Sometimes it’s been a precious thing wrapped, like a memory, like a permanently bronzed baby shoe, to be unwrapped with love and awe through the diction of a poem, as in Daughter’s Softball Tourney. Sometimes the unwrapping yields a thing I did not know was there, as in Safe U-turn. When there’s nothing that can be said, as in Windmills Café, when there’s a truth so hard that I must hide from it, as in Windmills Café II, when a revelation is wrapped away for years until words finally find it, as in Nightmare Rite, there’s been the wrapping, the unwrapping. When something is so grievous it cannot possibly be borne, as in the poem Fugue, there is the fleeing, the hiding in a labyrinth of shocked thought, the wrapping in a winding cloth of words the truth too hard to bear.
This is what poetry is like for me.

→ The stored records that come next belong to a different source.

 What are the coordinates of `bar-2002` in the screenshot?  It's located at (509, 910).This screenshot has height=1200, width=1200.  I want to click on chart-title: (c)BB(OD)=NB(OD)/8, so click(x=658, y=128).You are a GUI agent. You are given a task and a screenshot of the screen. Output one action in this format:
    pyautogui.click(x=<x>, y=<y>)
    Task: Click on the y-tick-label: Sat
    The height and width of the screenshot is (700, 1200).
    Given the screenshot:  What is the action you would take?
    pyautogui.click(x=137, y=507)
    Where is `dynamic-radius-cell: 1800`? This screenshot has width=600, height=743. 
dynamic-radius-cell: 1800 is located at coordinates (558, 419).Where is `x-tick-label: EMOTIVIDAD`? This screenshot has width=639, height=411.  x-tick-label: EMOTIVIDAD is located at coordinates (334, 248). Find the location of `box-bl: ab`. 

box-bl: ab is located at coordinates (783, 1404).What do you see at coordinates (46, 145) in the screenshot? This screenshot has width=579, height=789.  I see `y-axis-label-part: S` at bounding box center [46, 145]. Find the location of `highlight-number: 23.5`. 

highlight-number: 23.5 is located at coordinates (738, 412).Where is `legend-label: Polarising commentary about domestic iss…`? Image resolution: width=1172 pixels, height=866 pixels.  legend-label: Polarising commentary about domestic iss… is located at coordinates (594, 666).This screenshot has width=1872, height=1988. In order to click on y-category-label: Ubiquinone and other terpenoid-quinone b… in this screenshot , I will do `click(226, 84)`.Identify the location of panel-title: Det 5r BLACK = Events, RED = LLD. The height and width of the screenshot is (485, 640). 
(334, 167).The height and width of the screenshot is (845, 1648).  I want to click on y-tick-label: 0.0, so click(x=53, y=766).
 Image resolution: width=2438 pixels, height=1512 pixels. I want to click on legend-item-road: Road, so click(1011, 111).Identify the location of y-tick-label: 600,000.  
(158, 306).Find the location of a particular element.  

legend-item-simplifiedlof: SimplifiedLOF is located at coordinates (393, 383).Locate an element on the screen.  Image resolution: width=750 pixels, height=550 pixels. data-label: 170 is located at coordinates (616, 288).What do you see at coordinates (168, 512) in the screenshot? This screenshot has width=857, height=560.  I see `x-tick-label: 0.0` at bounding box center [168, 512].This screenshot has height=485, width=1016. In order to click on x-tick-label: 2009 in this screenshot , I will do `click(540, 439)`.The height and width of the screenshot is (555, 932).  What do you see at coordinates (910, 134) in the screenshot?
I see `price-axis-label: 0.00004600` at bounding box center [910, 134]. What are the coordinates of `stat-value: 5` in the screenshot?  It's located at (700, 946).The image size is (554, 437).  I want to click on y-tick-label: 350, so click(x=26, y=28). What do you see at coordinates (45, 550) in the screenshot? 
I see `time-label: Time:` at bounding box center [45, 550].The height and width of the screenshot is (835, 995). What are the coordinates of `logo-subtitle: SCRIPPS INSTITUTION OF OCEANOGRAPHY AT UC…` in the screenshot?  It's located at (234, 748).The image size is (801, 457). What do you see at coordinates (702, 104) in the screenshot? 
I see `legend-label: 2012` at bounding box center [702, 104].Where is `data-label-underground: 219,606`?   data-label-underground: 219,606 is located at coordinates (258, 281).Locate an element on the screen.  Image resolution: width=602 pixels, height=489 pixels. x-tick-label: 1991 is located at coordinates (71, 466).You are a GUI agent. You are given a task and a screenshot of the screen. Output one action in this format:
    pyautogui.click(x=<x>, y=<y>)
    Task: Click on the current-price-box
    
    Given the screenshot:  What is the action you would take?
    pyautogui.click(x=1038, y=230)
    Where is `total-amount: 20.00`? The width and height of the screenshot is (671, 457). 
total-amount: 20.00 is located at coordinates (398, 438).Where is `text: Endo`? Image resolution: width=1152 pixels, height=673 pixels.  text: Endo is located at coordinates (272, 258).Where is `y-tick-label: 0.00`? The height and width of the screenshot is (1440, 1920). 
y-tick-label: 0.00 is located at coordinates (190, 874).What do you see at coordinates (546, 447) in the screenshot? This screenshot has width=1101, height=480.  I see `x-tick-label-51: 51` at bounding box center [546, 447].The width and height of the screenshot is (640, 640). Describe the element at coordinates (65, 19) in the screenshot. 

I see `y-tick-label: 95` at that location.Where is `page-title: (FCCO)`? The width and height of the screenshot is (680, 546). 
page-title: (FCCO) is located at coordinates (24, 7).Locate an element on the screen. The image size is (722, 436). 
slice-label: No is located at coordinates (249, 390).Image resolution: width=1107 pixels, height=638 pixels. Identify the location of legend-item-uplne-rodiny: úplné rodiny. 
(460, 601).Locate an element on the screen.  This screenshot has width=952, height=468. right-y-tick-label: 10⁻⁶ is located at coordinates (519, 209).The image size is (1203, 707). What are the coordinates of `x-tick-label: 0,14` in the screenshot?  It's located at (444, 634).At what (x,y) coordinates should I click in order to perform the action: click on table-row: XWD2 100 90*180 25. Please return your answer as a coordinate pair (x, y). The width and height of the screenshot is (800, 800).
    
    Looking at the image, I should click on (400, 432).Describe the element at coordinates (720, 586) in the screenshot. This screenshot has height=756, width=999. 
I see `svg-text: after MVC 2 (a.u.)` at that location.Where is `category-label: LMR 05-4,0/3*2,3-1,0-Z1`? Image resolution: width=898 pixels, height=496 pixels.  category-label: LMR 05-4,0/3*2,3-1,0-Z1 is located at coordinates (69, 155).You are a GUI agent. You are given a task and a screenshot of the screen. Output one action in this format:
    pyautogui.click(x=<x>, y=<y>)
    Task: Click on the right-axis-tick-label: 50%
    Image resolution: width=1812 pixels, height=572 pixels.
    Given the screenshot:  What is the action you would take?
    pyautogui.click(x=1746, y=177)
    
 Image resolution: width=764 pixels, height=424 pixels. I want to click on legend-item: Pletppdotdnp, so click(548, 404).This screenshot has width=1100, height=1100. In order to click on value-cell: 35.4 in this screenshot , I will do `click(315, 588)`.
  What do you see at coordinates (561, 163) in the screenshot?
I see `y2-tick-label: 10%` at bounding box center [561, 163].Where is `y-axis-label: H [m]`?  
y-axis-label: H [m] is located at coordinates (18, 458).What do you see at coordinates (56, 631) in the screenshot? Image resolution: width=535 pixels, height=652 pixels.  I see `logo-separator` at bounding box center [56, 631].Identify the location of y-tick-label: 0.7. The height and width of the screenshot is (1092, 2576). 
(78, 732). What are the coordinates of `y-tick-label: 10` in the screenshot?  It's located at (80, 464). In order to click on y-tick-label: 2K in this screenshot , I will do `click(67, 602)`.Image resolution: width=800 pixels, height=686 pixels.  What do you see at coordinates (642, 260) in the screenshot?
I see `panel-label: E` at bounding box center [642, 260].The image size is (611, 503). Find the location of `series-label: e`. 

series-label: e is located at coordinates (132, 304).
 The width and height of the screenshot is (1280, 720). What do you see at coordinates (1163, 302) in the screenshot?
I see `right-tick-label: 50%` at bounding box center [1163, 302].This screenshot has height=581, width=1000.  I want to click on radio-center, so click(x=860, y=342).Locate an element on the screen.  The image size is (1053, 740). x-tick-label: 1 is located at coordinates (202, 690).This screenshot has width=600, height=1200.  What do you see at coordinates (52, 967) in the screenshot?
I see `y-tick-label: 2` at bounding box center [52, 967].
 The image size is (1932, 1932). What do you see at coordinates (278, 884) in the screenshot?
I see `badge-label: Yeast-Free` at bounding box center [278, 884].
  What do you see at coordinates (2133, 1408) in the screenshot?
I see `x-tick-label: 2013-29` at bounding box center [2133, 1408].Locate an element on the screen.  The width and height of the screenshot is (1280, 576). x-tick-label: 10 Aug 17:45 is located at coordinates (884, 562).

Language does the work, wrapping, unwrapping.
Callista Markotich
About Callista Markotich:
Callista Markotich has enjoyed a lifelong career as a teacher, principal, and Superintendent of Education in Eastern Ontario. Her poems appear in numerous Canadian reviews and quarterlies from The Antigonish Review through Vallum and in several American and British magazines and journals. Her poetry has received first and second-place awards and a placement in the League of Canadian Poets Poem in Your Pocket campaign. It has been short-listed and Honorably Mentioned in several Canadian contests and nominated for a Pushcart Prize and the National Magazine Awards. Her suite, Edward, was a finalist in the 2023 Gwendolyn MacEwen Poetry Award and the 2024 Toad Hall Chapbook Contest, with The Poets Corner. She is a contributing editor for Arc Poetry. Callista’s first collection, Wrap in a Big White Towel (2024) was published by Frontenac House. Callista lives gratefully on the banks of Lake Ontario, traditional territory of the Anishinaabe and Haudenosaunee nation, in Kingston Ontario, with her husband Don of fifty-nine years.